I grew up in the country. By living amongst all kinds of creatures, I am glad to have received a natural education on the life and death of all living things.
My children have also had the opportunity to learn this not only by caring for pets, but also by the creatures that inhabit our world in the city.

This summer, my son found a baby squirrel laying on his tree fort, so my daughter took steps to try to reunite the baby with his mother. 
To keep him hydrated, she gave him droppers of saline water. To keep him warm, she wrapped him in some towels. And to bring the mother near, she held him upside down by his tail to make him squeek. But the mother never came. With continued care, a couple days later the baby was still alive, but his brother dropped from the nest, dead. We realized then that something must have happened to the mother.

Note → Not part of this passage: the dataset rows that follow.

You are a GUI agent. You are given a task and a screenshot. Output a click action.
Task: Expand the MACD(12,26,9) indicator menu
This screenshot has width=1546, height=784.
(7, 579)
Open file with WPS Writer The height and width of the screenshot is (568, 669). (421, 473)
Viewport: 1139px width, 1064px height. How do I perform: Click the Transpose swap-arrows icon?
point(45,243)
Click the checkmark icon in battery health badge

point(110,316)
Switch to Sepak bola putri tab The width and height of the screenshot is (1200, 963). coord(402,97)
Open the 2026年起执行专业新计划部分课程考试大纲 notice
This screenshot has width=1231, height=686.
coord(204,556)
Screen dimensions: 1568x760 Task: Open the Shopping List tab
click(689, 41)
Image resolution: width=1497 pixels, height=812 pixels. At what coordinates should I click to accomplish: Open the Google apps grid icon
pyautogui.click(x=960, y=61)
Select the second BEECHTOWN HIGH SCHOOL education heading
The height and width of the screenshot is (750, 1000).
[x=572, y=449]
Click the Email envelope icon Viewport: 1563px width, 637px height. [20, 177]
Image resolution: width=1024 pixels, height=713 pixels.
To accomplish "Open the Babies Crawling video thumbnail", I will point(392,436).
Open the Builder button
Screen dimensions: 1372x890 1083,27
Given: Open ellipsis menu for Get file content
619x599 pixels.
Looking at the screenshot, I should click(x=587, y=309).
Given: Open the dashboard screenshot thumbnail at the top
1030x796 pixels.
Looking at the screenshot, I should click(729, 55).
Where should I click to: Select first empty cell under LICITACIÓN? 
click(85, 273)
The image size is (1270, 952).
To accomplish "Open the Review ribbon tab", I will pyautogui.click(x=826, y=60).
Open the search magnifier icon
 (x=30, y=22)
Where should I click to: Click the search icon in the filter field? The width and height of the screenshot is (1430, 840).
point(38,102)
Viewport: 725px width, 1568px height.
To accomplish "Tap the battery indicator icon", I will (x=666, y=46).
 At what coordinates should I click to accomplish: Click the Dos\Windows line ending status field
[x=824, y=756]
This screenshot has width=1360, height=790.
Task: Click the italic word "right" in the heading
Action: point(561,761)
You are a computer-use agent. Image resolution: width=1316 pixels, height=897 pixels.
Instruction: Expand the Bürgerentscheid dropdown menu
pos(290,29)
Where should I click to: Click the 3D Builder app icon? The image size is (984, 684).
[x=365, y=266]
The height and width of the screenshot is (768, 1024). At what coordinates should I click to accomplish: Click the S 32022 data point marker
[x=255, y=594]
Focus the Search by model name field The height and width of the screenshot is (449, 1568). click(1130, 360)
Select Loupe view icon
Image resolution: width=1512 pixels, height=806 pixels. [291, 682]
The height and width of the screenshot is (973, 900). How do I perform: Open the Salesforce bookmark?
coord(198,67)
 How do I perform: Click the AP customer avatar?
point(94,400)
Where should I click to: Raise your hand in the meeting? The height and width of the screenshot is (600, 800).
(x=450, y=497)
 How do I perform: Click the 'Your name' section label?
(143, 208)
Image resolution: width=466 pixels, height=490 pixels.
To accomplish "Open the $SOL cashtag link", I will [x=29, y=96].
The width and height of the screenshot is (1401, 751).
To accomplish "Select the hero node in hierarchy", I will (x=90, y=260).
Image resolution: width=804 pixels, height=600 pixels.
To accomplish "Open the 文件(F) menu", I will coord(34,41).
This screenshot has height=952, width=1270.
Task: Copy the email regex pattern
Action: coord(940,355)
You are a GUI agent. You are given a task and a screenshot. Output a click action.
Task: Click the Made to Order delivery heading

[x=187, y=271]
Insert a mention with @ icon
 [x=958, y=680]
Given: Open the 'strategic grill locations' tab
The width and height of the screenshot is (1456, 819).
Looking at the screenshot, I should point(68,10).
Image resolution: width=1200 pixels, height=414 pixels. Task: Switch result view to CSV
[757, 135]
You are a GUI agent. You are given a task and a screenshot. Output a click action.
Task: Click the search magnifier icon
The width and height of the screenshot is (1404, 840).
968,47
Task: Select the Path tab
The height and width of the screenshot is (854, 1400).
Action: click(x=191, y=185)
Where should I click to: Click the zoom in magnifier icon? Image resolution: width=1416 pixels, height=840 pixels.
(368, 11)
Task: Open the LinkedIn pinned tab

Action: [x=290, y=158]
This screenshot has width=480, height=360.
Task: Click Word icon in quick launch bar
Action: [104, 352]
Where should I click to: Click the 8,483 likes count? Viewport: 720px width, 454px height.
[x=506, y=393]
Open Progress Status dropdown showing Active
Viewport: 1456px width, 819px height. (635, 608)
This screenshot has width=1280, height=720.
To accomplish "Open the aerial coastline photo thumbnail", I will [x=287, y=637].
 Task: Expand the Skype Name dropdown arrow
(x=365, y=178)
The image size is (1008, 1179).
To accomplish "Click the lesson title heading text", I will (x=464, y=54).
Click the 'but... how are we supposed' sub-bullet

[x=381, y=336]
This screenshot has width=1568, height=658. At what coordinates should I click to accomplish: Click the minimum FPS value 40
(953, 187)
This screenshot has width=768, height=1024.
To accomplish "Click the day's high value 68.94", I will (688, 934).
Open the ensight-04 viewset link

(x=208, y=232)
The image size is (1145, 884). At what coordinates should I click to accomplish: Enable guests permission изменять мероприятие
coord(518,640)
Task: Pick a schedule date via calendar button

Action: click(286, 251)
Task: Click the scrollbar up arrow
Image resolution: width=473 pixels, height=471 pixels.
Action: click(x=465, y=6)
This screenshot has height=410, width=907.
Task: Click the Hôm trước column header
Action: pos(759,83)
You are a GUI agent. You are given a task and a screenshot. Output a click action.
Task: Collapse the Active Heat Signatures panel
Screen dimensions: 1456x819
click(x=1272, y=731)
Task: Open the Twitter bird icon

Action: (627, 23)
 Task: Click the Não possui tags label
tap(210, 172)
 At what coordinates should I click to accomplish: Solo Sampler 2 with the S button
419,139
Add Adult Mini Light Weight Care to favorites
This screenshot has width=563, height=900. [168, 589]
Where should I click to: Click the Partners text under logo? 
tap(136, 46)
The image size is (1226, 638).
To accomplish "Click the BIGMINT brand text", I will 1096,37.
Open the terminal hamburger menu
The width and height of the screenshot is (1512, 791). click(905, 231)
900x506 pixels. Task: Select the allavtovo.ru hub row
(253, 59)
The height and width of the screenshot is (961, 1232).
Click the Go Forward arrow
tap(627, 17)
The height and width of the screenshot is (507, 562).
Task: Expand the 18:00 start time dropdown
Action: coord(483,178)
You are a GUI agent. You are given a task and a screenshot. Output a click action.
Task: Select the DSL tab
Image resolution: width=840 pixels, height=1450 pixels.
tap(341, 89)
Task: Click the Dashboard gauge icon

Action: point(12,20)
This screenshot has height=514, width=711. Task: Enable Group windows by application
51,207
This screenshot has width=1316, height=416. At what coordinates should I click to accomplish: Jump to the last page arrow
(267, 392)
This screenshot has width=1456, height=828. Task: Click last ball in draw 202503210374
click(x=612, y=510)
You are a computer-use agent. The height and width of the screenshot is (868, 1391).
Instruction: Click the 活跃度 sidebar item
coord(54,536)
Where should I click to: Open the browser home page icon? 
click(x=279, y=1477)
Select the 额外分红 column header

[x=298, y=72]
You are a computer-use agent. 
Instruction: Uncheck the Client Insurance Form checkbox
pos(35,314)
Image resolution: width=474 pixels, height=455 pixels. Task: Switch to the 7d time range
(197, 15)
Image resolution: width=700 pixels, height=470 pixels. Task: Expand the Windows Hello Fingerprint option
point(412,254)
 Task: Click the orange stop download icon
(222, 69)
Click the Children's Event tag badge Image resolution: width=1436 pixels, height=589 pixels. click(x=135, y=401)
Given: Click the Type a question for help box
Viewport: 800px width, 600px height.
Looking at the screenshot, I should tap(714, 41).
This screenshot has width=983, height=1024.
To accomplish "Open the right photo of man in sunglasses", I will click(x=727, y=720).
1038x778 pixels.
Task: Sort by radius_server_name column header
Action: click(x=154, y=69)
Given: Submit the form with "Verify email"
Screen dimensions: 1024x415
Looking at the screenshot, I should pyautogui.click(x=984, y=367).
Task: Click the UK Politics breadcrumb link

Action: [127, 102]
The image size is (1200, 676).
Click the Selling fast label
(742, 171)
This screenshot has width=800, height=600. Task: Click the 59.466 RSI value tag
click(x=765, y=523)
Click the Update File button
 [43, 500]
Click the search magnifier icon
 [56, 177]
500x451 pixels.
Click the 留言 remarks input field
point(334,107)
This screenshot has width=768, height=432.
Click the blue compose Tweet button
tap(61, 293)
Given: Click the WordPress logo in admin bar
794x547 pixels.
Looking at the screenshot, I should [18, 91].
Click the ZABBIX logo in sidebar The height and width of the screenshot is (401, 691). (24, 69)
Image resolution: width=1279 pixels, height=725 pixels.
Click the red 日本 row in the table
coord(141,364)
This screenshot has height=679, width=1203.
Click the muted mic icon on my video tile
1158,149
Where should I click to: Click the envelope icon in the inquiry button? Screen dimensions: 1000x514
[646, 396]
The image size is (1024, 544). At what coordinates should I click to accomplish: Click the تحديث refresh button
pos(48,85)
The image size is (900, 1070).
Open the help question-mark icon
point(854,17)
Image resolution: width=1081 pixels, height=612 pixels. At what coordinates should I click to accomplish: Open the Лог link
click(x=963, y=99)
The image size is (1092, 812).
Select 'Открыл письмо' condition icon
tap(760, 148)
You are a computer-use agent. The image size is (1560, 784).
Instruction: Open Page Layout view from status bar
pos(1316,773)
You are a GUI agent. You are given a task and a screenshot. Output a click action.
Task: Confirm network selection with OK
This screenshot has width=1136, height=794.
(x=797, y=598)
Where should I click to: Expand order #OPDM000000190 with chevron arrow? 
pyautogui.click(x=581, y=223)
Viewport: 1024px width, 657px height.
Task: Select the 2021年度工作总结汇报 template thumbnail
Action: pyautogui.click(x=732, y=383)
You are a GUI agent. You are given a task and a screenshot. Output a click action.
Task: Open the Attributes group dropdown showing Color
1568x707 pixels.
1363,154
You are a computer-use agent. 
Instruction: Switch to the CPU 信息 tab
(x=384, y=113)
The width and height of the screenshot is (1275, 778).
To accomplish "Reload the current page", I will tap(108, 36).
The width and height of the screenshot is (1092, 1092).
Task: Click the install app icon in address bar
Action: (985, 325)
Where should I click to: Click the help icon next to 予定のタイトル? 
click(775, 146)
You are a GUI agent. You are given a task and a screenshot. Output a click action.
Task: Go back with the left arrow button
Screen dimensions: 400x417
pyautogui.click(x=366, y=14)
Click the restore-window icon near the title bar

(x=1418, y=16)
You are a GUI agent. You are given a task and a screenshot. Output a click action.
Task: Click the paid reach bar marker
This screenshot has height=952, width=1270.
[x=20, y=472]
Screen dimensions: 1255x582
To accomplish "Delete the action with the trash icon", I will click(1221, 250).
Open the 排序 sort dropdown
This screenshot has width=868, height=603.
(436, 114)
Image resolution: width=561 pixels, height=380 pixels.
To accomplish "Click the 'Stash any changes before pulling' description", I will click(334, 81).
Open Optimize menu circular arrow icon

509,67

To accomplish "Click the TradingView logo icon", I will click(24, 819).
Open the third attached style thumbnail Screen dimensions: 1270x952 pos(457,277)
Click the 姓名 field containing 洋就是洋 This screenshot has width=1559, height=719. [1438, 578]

The baby my daughter had cared for died soon thereafter.
I will never forget the feeling of holding this tiny squirrel in my hand. 
He was so tiny and velvety and alive. It was magical. I was sad when he died, but the farm-girl me accepted his death with little grief.
And this morning after I let my dogs out into the cold icy/snowy back yard, I was surprised that my dachshund was not waiting at the door to come in like usual. When she did come to the door, she was carrying a full size squirrel, still barely alive, in her mouth. I have never seen her so happy. She has waited at the base of trees, gazing upwards, hours upon hours in hopes of catching a squirrel. Finally she had one in her mouth. I let her in (minus the squirrel) with a “Good Dog!” The little doggy pride was bursting from the tip of her tail, but my heart was not in it. Instead my hand cupped as if holding the baby squirrel. I cannot forget such a beautiful sensation. Maybe today I will grieve.